* **ACTIVITY**
All of the data below is to be returned unaltered.

* **PROVIDED DATA**
☆ ☆ ☆
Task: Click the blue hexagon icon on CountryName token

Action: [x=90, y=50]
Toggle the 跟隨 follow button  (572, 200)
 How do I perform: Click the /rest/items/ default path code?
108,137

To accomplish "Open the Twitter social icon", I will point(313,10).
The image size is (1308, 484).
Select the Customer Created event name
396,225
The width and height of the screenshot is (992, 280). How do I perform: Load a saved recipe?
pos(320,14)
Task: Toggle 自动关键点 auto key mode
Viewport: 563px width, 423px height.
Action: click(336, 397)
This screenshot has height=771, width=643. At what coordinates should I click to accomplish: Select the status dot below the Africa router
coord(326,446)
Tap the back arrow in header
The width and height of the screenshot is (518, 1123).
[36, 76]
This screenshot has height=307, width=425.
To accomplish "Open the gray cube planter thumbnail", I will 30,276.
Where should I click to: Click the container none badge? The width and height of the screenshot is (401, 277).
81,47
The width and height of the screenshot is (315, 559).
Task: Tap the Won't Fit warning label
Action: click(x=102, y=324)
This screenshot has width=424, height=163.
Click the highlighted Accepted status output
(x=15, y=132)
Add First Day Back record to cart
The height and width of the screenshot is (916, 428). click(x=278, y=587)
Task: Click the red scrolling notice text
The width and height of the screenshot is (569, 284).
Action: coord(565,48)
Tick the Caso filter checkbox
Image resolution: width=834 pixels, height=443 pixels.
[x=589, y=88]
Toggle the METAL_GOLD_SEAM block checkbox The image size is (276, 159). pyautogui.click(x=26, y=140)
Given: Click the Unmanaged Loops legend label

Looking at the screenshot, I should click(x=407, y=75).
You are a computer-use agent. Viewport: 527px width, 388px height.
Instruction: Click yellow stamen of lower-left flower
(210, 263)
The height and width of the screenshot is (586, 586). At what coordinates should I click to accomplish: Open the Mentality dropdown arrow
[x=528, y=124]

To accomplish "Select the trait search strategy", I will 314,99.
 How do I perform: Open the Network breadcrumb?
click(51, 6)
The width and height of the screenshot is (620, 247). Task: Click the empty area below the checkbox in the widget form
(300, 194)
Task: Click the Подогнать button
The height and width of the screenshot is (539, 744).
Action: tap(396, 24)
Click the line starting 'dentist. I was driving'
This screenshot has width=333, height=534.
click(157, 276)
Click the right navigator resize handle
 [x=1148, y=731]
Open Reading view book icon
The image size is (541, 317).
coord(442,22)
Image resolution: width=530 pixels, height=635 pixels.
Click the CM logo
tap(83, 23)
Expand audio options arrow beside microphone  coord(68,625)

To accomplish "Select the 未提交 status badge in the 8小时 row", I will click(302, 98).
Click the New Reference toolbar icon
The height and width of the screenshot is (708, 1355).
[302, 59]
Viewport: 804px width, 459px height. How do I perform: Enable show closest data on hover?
☆ ☆ ☆
* **OUTPUT OF THE TASK**
Task: Click the blue hexagon icon on CountryName token

Action: [x=90, y=50]
Toggle the 跟隨 follow button  (572, 200)
 How do I perform: Click the /rest/items/ default path code?
108,137

To accomplish "Open the Twitter social icon", I will point(313,10).
The image size is (1308, 484).
Select the Customer Created event name
396,225
The width and height of the screenshot is (992, 280). How do I perform: Load a saved recipe?
pos(320,14)
Task: Toggle 自动关键点 auto key mode
Viewport: 563px width, 423px height.
Action: click(336, 397)
This screenshot has height=771, width=643. At what coordinates should I click to accomplish: Select the status dot below the Africa router
coord(326,446)
Tap the back arrow in header
The width and height of the screenshot is (518, 1123).
[36, 76]
This screenshot has height=307, width=425.
To accomplish "Open the gray cube planter thumbnail", I will 30,276.
Where should I click to: Click the container none badge? The width and height of the screenshot is (401, 277).
81,47
The width and height of the screenshot is (315, 559).
Task: Tap the Won't Fit warning label
Action: click(x=102, y=324)
This screenshot has width=424, height=163.
Click the highlighted Accepted status output
(x=15, y=132)
Add First Day Back record to cart
The height and width of the screenshot is (916, 428). click(x=278, y=587)
Task: Click the red scrolling notice text
The width and height of the screenshot is (569, 284).
Action: coord(565,48)
Tick the Caso filter checkbox
Image resolution: width=834 pixels, height=443 pixels.
[x=589, y=88]
Toggle the METAL_GOLD_SEAM block checkbox The image size is (276, 159). pyautogui.click(x=26, y=140)
Given: Click the Unmanaged Loops legend label

Looking at the screenshot, I should click(x=407, y=75).
You are a computer-use agent. Viewport: 527px width, 388px height.
Instruction: Click yellow stamen of lower-left flower
(210, 263)
The height and width of the screenshot is (586, 586). At what coordinates should I click to accomplish: Open the Mentality dropdown arrow
[x=528, y=124]

To accomplish "Select the trait search strategy", I will 314,99.
 How do I perform: Open the Network breadcrumb?
click(51, 6)
The width and height of the screenshot is (620, 247). Task: Click the empty area below the checkbox in the widget form
(300, 194)
Task: Click the Подогнать button
The height and width of the screenshot is (539, 744).
Action: tap(396, 24)
Click the line starting 'dentist. I was driving'
This screenshot has width=333, height=534.
click(157, 276)
Click the right navigator resize handle
 [x=1148, y=731]
Open Reading view book icon
The image size is (541, 317).
coord(442,22)
Image resolution: width=530 pixels, height=635 pixels.
Click the CM logo
tap(83, 23)
Expand audio options arrow beside microphone  coord(68,625)

To accomplish "Select the 未提交 status badge in the 8小时 row", I will click(302, 98).
Click the New Reference toolbar icon
The height and width of the screenshot is (708, 1355).
[302, 59]
Viewport: 804px width, 459px height. How do I perform: Enable show closest data on hover?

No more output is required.